» **ABOUT THIS TASK**:
Take the line containing "The width and height of the screenshot is (800, 585)." as the first and the last line of the records below as the end, and please set down only what lies between them exactly, both ends included.

» **PROVIDED DATA**:
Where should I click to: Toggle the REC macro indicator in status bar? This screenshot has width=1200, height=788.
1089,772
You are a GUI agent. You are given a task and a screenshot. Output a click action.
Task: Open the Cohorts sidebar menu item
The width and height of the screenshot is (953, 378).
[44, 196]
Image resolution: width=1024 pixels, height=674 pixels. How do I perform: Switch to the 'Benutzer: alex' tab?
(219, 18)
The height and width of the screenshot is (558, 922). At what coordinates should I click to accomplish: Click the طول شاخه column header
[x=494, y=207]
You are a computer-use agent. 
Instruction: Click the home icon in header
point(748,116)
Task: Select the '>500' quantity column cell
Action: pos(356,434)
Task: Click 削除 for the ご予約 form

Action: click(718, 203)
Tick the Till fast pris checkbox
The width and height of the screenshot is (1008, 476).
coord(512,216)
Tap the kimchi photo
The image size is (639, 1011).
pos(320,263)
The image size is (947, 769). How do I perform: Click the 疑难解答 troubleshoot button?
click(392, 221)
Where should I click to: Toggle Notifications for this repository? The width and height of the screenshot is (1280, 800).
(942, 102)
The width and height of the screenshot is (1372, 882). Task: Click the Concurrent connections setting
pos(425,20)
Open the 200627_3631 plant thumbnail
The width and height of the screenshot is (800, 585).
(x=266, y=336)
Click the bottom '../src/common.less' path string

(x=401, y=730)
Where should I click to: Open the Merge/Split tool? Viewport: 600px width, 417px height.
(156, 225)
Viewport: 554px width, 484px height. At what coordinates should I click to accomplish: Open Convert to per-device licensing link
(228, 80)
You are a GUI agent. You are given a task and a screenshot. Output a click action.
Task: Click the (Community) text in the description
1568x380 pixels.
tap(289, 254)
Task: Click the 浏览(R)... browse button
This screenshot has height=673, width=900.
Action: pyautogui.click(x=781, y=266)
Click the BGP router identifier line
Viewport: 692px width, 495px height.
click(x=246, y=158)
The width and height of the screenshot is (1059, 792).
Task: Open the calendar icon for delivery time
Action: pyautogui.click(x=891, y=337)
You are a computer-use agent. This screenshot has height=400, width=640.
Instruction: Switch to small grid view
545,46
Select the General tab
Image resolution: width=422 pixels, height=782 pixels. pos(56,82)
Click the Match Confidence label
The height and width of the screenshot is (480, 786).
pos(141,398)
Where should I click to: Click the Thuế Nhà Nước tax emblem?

» **EXERCISE ANSWER**:
The width and height of the screenshot is (800, 585).
(x=266, y=336)
Click the bottom '../src/common.less' path string

(x=401, y=730)
Where should I click to: Open the Merge/Split tool? Viewport: 600px width, 417px height.
(156, 225)
Viewport: 554px width, 484px height. At what coordinates should I click to accomplish: Open Convert to per-device licensing link
(228, 80)
You are a GUI agent. You are given a task and a screenshot. Output a click action.
Task: Click the (Community) text in the description
1568x380 pixels.
tap(289, 254)
Task: Click the 浏览(R)... browse button
This screenshot has height=673, width=900.
Action: pyautogui.click(x=781, y=266)
Click the BGP router identifier line
Viewport: 692px width, 495px height.
click(x=246, y=158)
The width and height of the screenshot is (1059, 792).
Task: Open the calendar icon for delivery time
Action: pyautogui.click(x=891, y=337)
You are a computer-use agent. This screenshot has height=400, width=640.
Instruction: Switch to small grid view
545,46
Select the General tab
Image resolution: width=422 pixels, height=782 pixels. pos(56,82)
Click the Match Confidence label
The height and width of the screenshot is (480, 786).
pos(141,398)
Where should I click to: Click the Thuế Nhà Nước tax emblem?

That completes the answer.